Portanto, o estudo das ações corporais viabiliza a compreensão do vínculo,
da cocriação entre as pessoas. Por meio de um diálogo dançado este estudo
possibilita entender que antes da Dança ser sobre algum assunto ou temática
específica, ela já trata do corpo e seus vínculos corpo/outro corpo, corpo/outros
corpos, corpo/ambiente, corpo/contexto. A relevância em estudar ações comuns a
todos é considerada uma maneira de promover um ensino/aprendizagem do
movimento que não necessariamente esteja condicionado a uma técnica específica.

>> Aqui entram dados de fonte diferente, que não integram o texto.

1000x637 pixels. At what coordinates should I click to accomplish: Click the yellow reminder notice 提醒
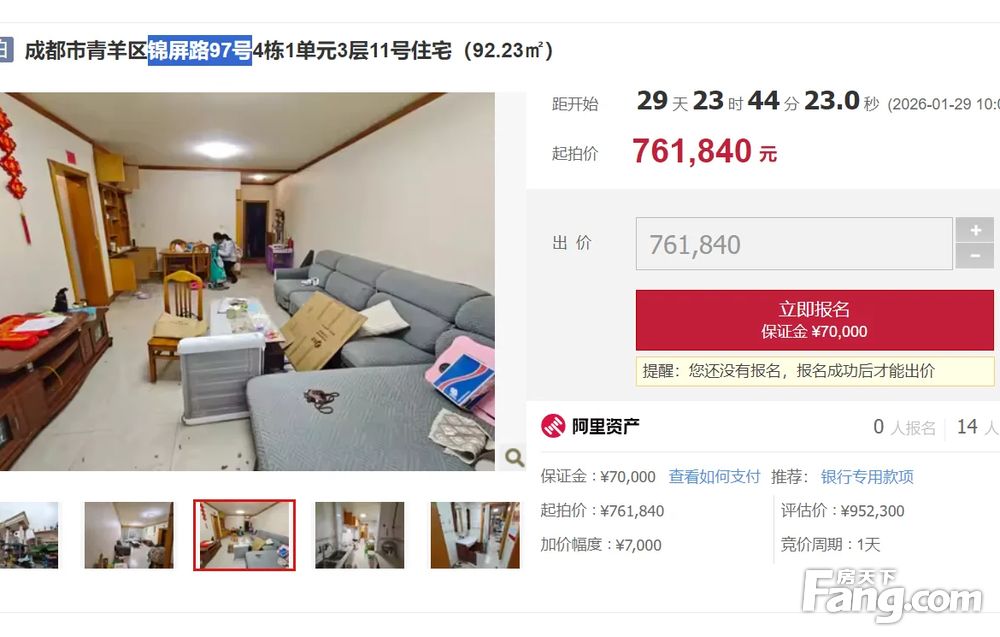815,371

Essas ações e suas inúmeras possibilidades cocriativas podem fomentar o exercício
da coletividade e da escuta, da alteridade, do afeto, pelo seu sentido de serem
comuns a todos. Talvez o incentivo a um estudo do movimento através do que já
conhecemos, seja uma maneira mais acessível de entrar em contato com o outro,
independentemente de sua formação acadêmica ou técnica, seja dançarino ou não,
criando um espaço cocriativo onde as experiências se acomodem de acordo com
aquilo que cada um é/está e no momento no qual cada um está, a partir do que cada
um pode fazer.
Aos que ficaram até aqui, nessa compilação de afetos, gratidão.